[Entries on target coordinates]
* BEGIN *
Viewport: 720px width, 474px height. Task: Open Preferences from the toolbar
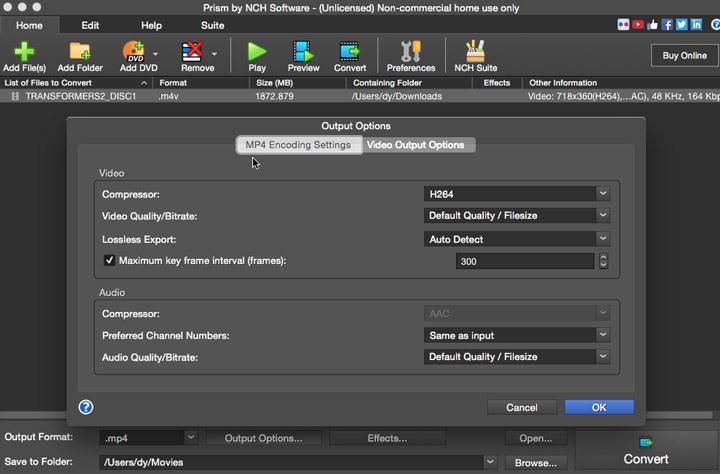pyautogui.click(x=410, y=52)
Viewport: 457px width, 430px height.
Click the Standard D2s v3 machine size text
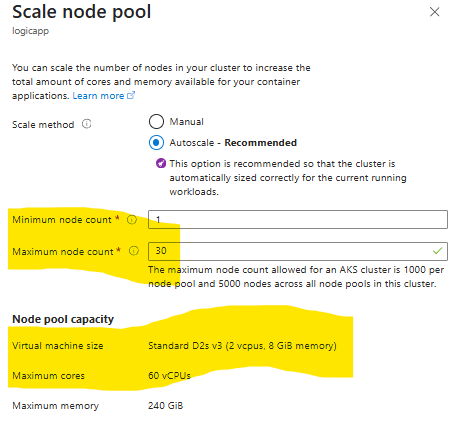[x=242, y=346]
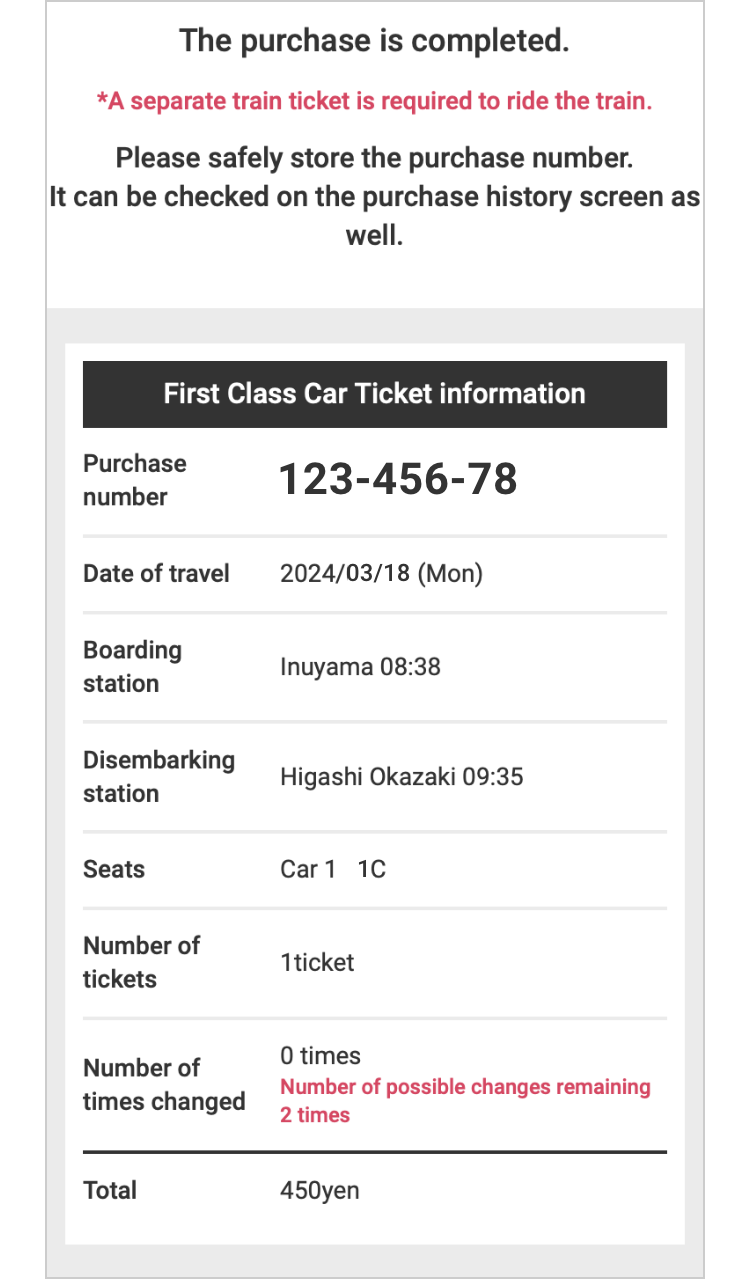Click the red separate train ticket notice
Screen dimensions: 750x1279
(x=374, y=101)
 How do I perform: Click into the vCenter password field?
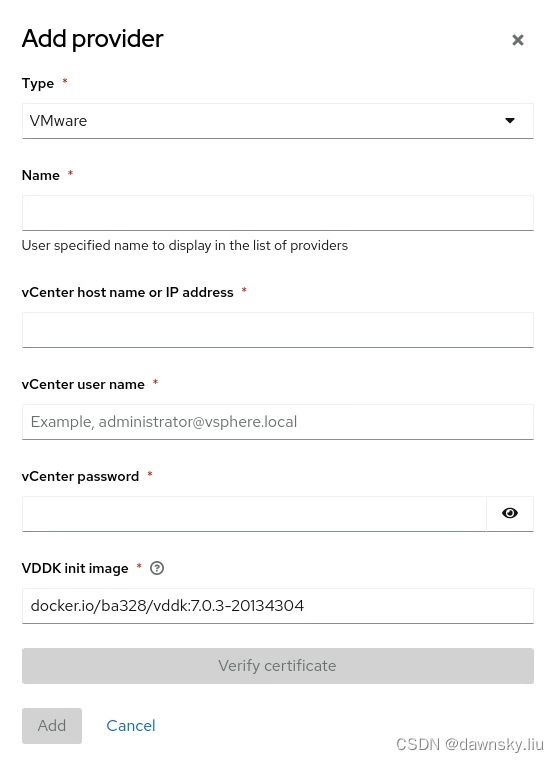pyautogui.click(x=254, y=514)
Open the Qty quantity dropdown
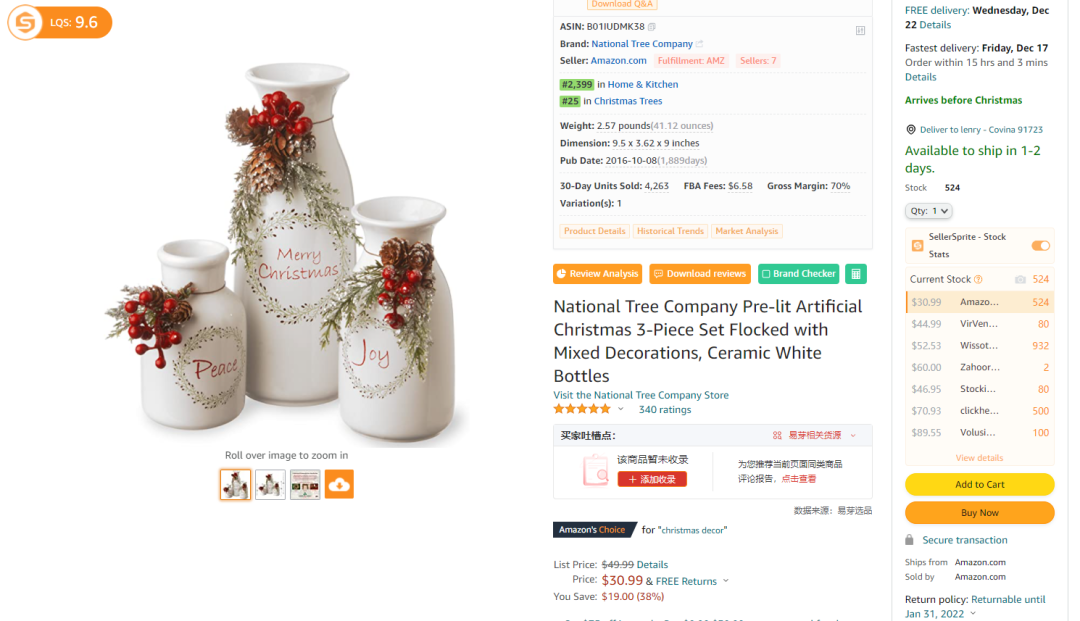The height and width of the screenshot is (621, 1080). point(928,211)
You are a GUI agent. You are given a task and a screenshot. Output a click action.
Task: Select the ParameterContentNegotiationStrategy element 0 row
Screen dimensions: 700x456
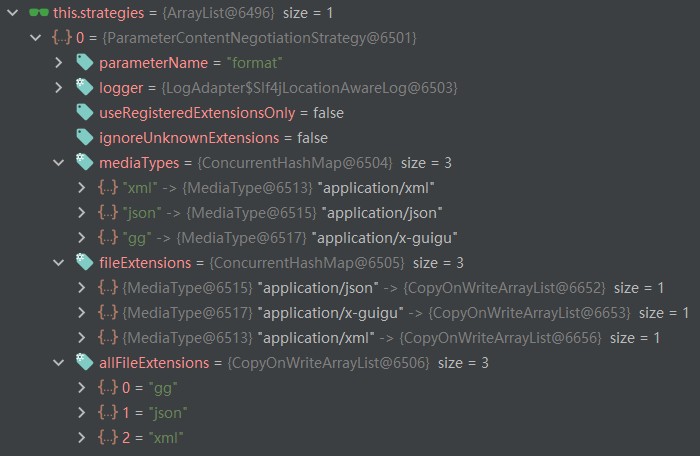tap(240, 37)
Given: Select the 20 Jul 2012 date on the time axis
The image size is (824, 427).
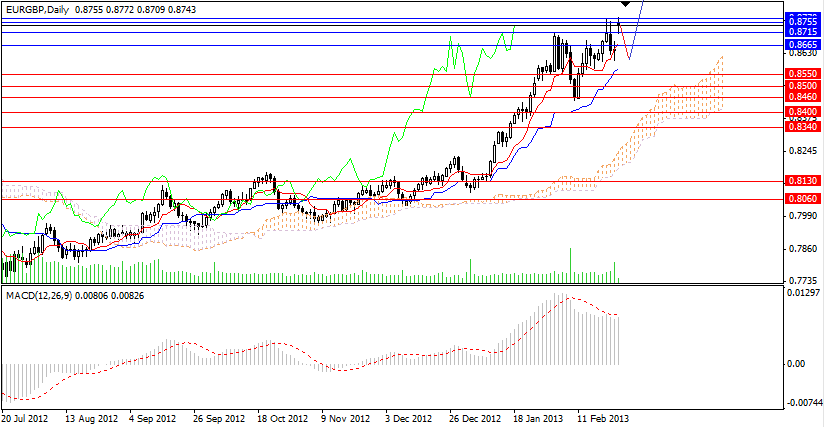Looking at the screenshot, I should [x=24, y=418].
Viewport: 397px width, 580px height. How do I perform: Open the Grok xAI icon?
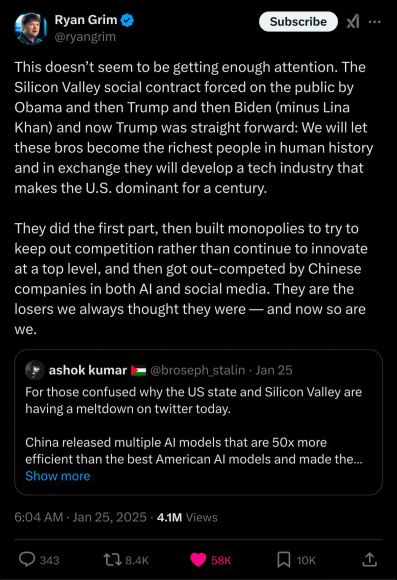pos(353,22)
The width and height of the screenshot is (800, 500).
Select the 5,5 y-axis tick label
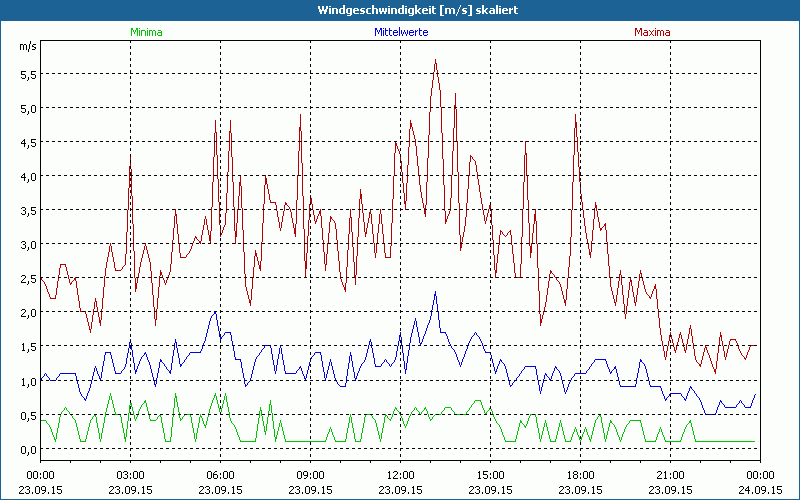tap(27, 74)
* END *
The problem. Reproduce all the lines above word for word, from start to end, and leave out the pictures.

Output.
Viewport: 720px width, 474px height. Task: Open Preferences from the toolbar
pyautogui.click(x=410, y=52)
Viewport: 457px width, 430px height.
Click the Standard D2s v3 machine size text
[x=242, y=346]
Click the red separate train ticket notice
Screen dimensions: 750x1279
(x=374, y=101)
 How do I perform: Click into the vCenter password field?
pyautogui.click(x=254, y=514)
Open the Qty quantity dropdown
The height and width of the screenshot is (621, 1080). point(928,211)
You are a GUI agent. You are given a task and a screenshot. Output a click action.
Task: Select the ParameterContentNegotiationStrategy element 0 row
Screen dimensions: 700x456
tap(240, 37)
Given: Select the 20 Jul 2012 date on the time axis
The image size is (824, 427).
Looking at the screenshot, I should [x=24, y=418].
Viewport: 397px width, 580px height. How do I perform: Open the Grok xAI icon?
pos(353,22)
The width and height of the screenshot is (800, 500).
Select the 5,5 y-axis tick label
tap(27, 74)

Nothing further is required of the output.